Fim das aulas
Diário da Manhã
Publicado em 28 de junho de 2017 às 01:17 | Atualizado há 8 anos
Senhora Delegada.
A sirene da escola tocou. As aulas do dia acabaram. Lá no COLÉGIO ESTUADUAL BATISTA DE ABREU. Cada menina e cada menino tratou logo de juntar os livros e cadernos, e canetas, arrumar tudo dentro da pasta, falar um tchau pra ’fessora e outro pros coleguinhas. Quem mora pertinho vai embora a pé. Quem mora mais longe um pouquinho vai de bicicleta. Outros, de carro.
O pequeno e alegre Valdinho, de só nove aninhos de idade, como os outros coleguinhas, hoje, depois de aprender direitinho tudo o que a professora tinha programado para ensinar, também falou tchau pra ela. Pegou sua bicicletinha. O Breno, seu priminho, mais ou menos da mesma idade, também pegou a sua e os dois rumaram para casa. Atravessaram a pista de Cooper da Rua VC-15 e entraram à esquerda, na Rua Joana D’Arc, que tem sentido duplo. Ali, bem atrás daquele supermercado que tem nome japonês. Parece que… KADAYO, ou KATARA… não sei. O Breno, que ia na frente, passou. Mas… o Valdinho, não. É que… veio um carro grandão, muito pesado, demais da conta, Senhora Delegada e… não deixou.

_ _ _ _ _ _ _

> **Instruções**
1. De acordo com a crônica sobre o fim das aulas, por que o Valdinho não passou pela Rua Joana D’Arc, como o Breno passou? Explique em até três frases.
2. Responda com base na crônica sobre o fim das aulas:
(a) Quantos anos tem o Valdinho?
(b) Qual rua de sentido duplo os dois meninos tomaram à esquerda?
(c) Que pista eles atravessaram antes de entrar nessa rua?
3. Prossiga a crônica sobre o fim das aulas a partir da última frase apresentada.

> **Dados armazenados**
_ _ _ _ _ _ _

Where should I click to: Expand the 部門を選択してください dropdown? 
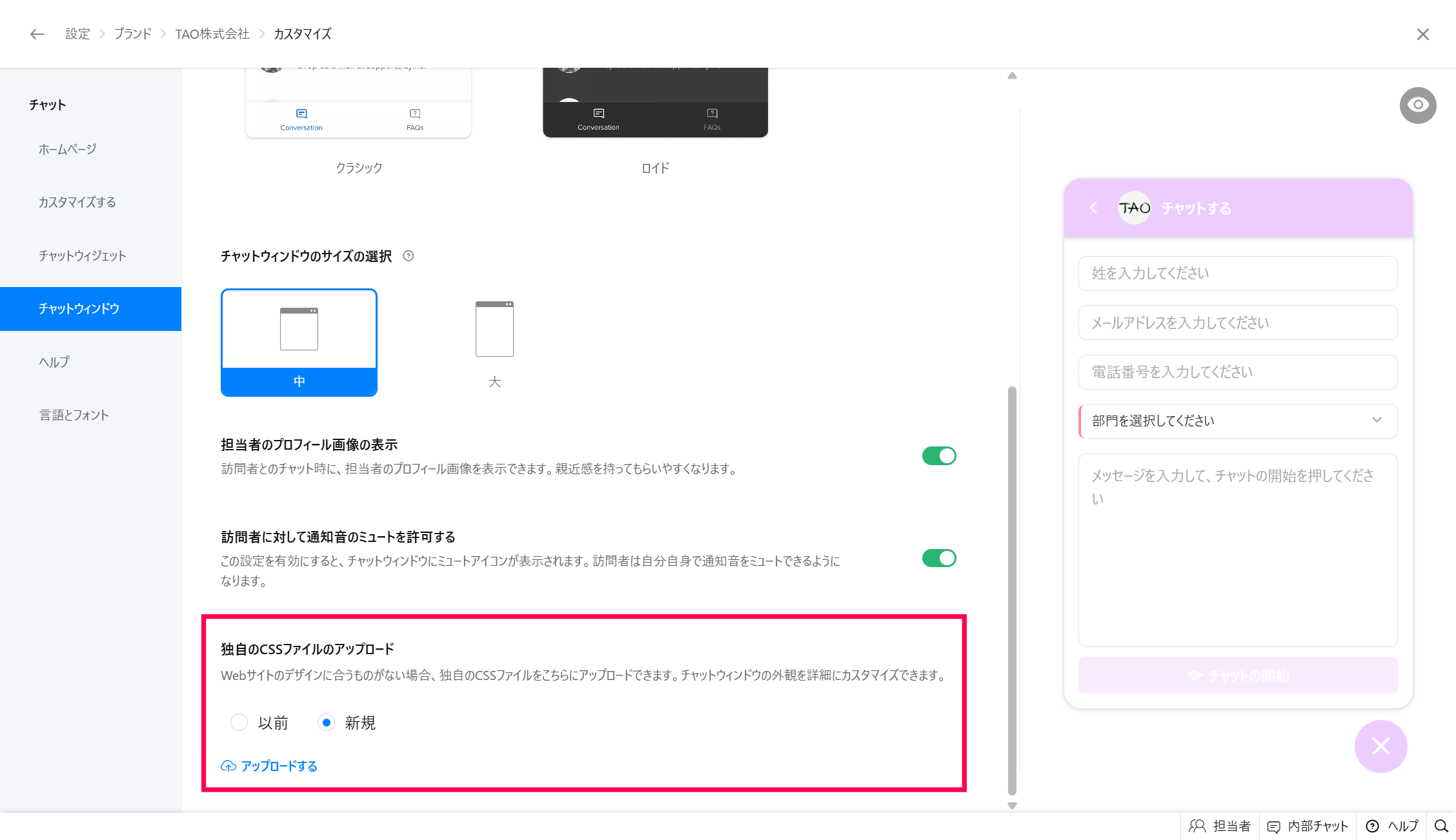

_ _ _ _ _ _ _

> **Respostas finais**
1. O Valdinho não passou porque veio um carro muito grande e pesado, que não deixou. O Breno, que ia na frente, conseguiu passar antes.

2.
(a) Nove anos.
(b) A Rua Joana D’Arc.
(c) A pista de Cooper da Rua VC-15.

3.
Não sei muito bem como foi, Doutora Edilva, porque a mamãe do Valdinho também não sabe. Embora fosse ela quem estivesse com ele vindo da escola. Ela estava bem mais atrás. A uma grande distância.
O motorista do carro muito grandão parou. Parece que foi ele mesmo que chamou o socorro. Chegaram bem depressa ali, os anjos da vida, componentes da unidade USA-7. E com o cuidado e carinho maior desse mundo recolheram o pequeno ferido que jazia no leito do asfalto. Colocaram a pequena vítima na maca, dentro da ambulância.
O motorista ligou as luzes de alarme, e com a velocidade maior que a de um raio saiu em disparada para o HUGO. Junto com os faroletes de alarme, ainda aquela sirene saiu gritando e gritando e gritando alto e demais da conta, pra todo mundo sair da frente depressa! E teve carro até saindo da rua e subindo na calçada, e até quase subindo em cima dos outros pra dar passagem para aquela sirene desesperada que levava o Valdinho muito machucado.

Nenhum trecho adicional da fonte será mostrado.